How can Christians wholeheartedly pursue God without an undercurrent of guilt, fear, or anxiety? How can imperfect people experience God’s peace while seeking to obey his perfect standards?
Author Faith Chang addresses the struggles of her fellow “Christian perfectionists” through meditations on God’s character. With nuance and care, she writes for those who seek to grow in Christ and live for God’s glory yet live in fear of failure. She explores the Bible to show that as God deals with us as in-process people, he is far more merciful, righteous, and patient than we may have imagined. As we consider how he interacts bountifully with us, the weary and scrupulous Christian perfectionist will be freed to pursue God while experiencing his love and peace.
There are prayers between each chapter for specific situations Christian perfectionists face, such as “A Prayer for When You Feel You’re a Fake.” Reflection questions are included for those reading the book in small groups or one on one.
About the Author
Faith Chang (B.S. Human Development, Cornell University; Certificate in Christian Studies, Westminster Theological Seminary) serves at Grace Christian Church of Staten Island, where her husband is a pastor. She is an editorial board member of the SOLA Network and co-hosts the Westminster Kids Digest Podcast at WTS Books. Her writing on theology, motherhood, ministry, and the Christian life has appeared on Westminster Kids, The SOLA Network, The Gospel Coalition, and The Lausanne Movement.
I never saw myself as a Christian perfectionist until I read this book. Perfectionist is not even a word that I would use to describe myself. Do I have areas that I am organized and like those things to stay that way? I most certainly do, but I do not have a great organizational system. It was not until Chang pointed out that Christian perfectionist often struggle with not “getting it right” all the time that leads to this type of perfection.
Perfection brushes up against the desires I have to do good, and what was once a joyful, exciting opportunity to love others becomes beset with self-doubt and questioning. Am I doing these for the right reason? Will I be able to do this well enough? Will this person really be helped? I should have cared more, been more attentive, known better.

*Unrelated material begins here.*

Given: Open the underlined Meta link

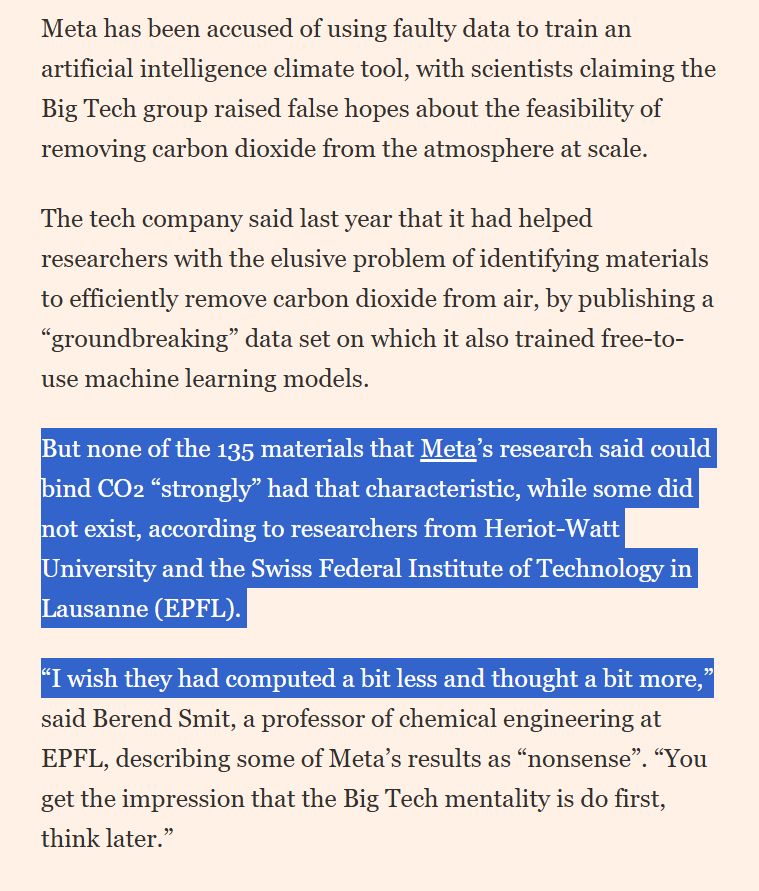Looking at the screenshot, I should click(447, 450).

I often struggle with maybe if I would have shared the gospel in a better way then that person would have become a Christian. Maybe if I knew more about Theology then I would have been able to answer that question. Through reading this book, I was able to see that I often rely on my own power to save a person rather than relying on God. This was a book that I did not know that I needed to read because it pointed out areas in my life that I am not fully putting my trust in the Lord. Instead I spend my time contemplating the “what ifs.”
Christian perfectionist often carry the sense that things with God aren’t good.

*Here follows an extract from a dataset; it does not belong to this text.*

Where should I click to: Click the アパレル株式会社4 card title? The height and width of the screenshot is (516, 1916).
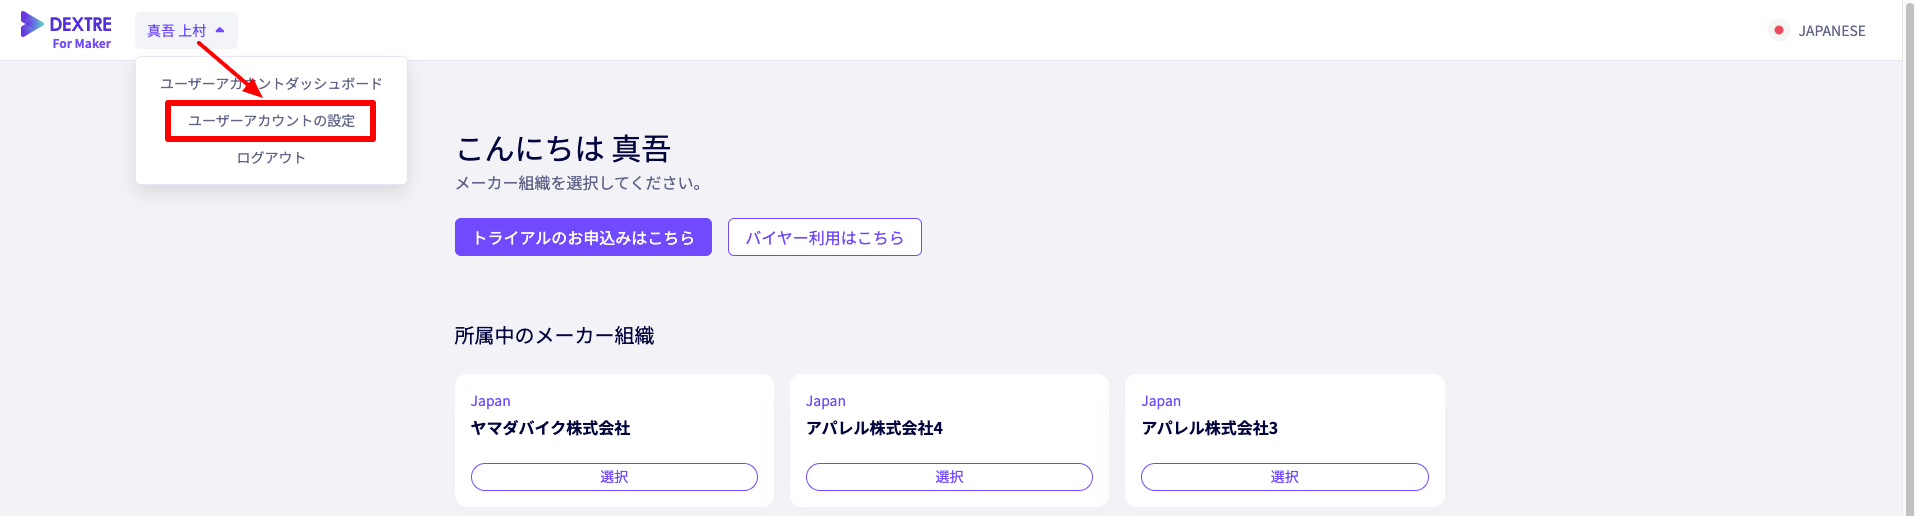pos(874,428)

Through out the course of this book, Chang uses her own personal struggles to show we are not alone in our fight against Christian perfectionism. I am grateful for her willingness to share her personal struggles with the world. This book would not have had the same impact on my life if it was not for Chang’s vulnerability.
Beloved, none of God’s people have ever pulled a fast one on him, and neither have you. He knows you completely, and nothing you do or don’t do will lead to any disillusionment on his part. When you stumble, you may fearfully search his face for a change of his resolve to love you-but you will never find even the slightest flicker in his affections. He is fully committed to the real, whole you. Fully known, you are truly loved.
If I am honest, I felt like the prayers at the end of each chapter were very surface level. After being convicted in many ways, I would come to the time of prayer at the end of each chapter and I felt as if those prayers were nothing in comparison to how I was feeling after reading each chapter. Each chapter showed me areas where I was trying to save the world from a life in Hell without the one who can truly save them.
I am not paid to write a good review. My thoughts are my own.